*** Opening of DATA FOR REVIEW ***

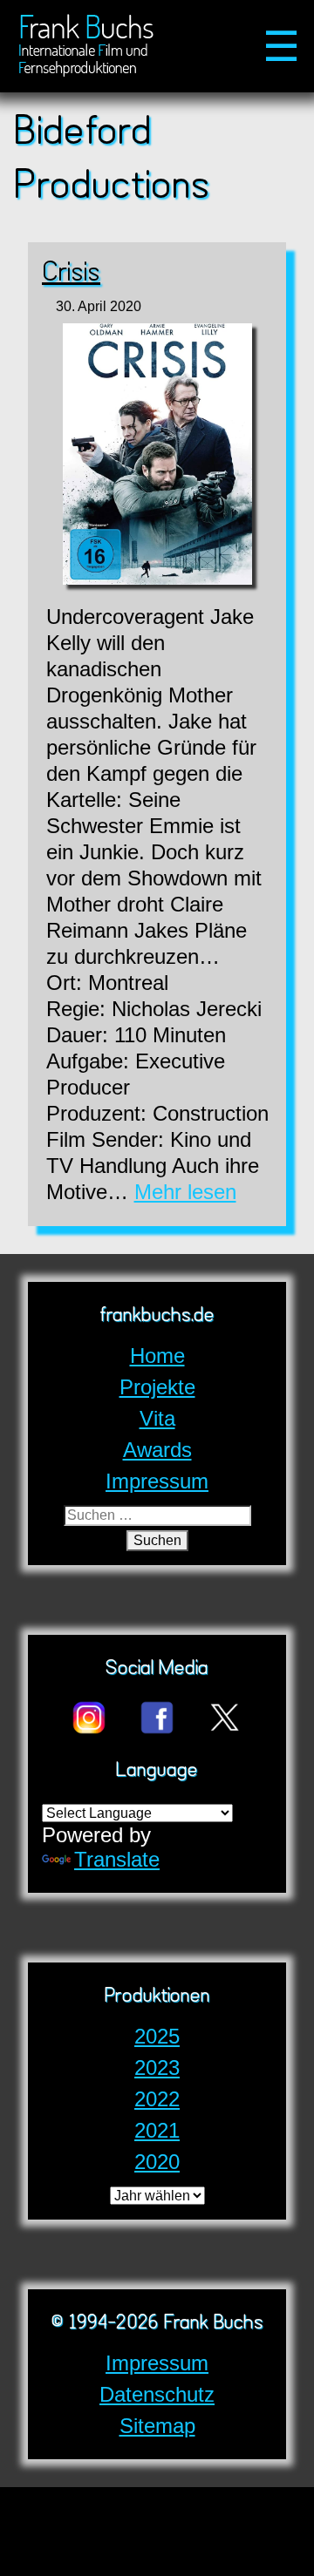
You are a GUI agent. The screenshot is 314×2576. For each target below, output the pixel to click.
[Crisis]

*** Close of DATA FOR REVIEW ***
*** Opening of DATA FOR REVIEW ***

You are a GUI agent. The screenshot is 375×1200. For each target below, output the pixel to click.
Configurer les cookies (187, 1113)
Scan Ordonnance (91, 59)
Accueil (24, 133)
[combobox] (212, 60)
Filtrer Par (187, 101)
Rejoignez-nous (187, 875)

*** Close of DATA FOR REVIEW ***

WHAT TO DO = What is the number of lines above that hold the word "click"? Answer with that number alone.

RESULT = 2